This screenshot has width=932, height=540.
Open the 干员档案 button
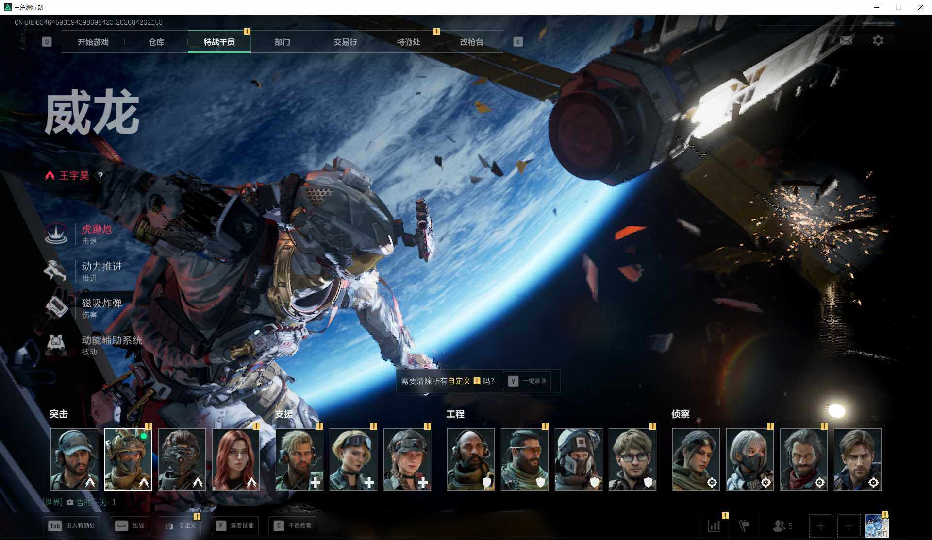[x=293, y=525]
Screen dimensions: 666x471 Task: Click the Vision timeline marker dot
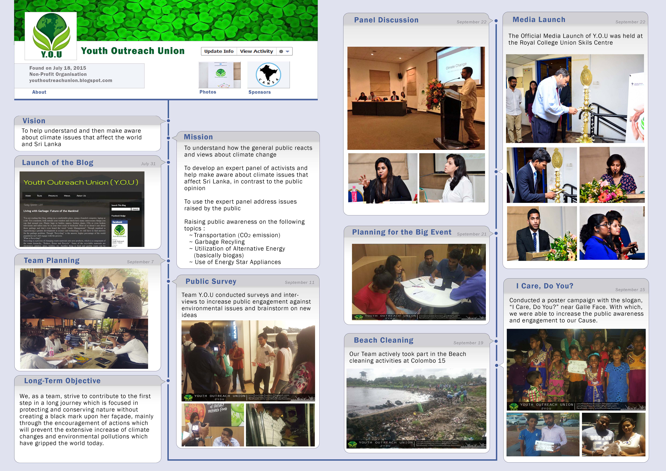pos(168,121)
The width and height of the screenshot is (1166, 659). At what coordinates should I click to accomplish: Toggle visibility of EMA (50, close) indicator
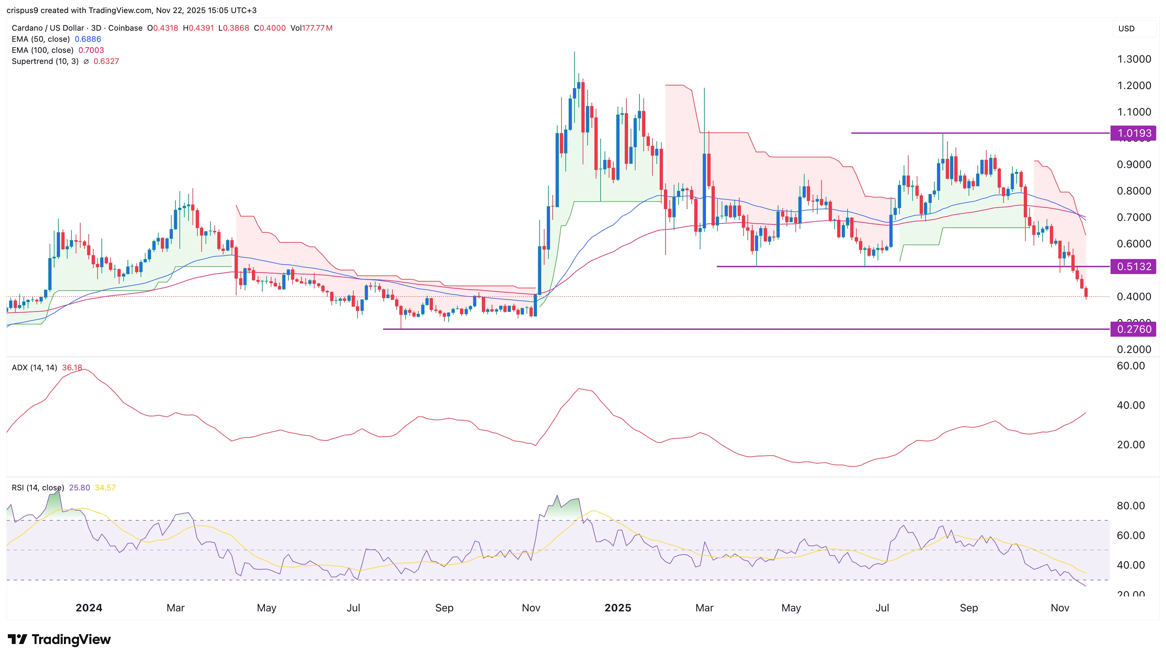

* [What to work on]: The word "width" appears in some lines of the records. Please work out how many and reply with that number only.

* [Completed task]: 2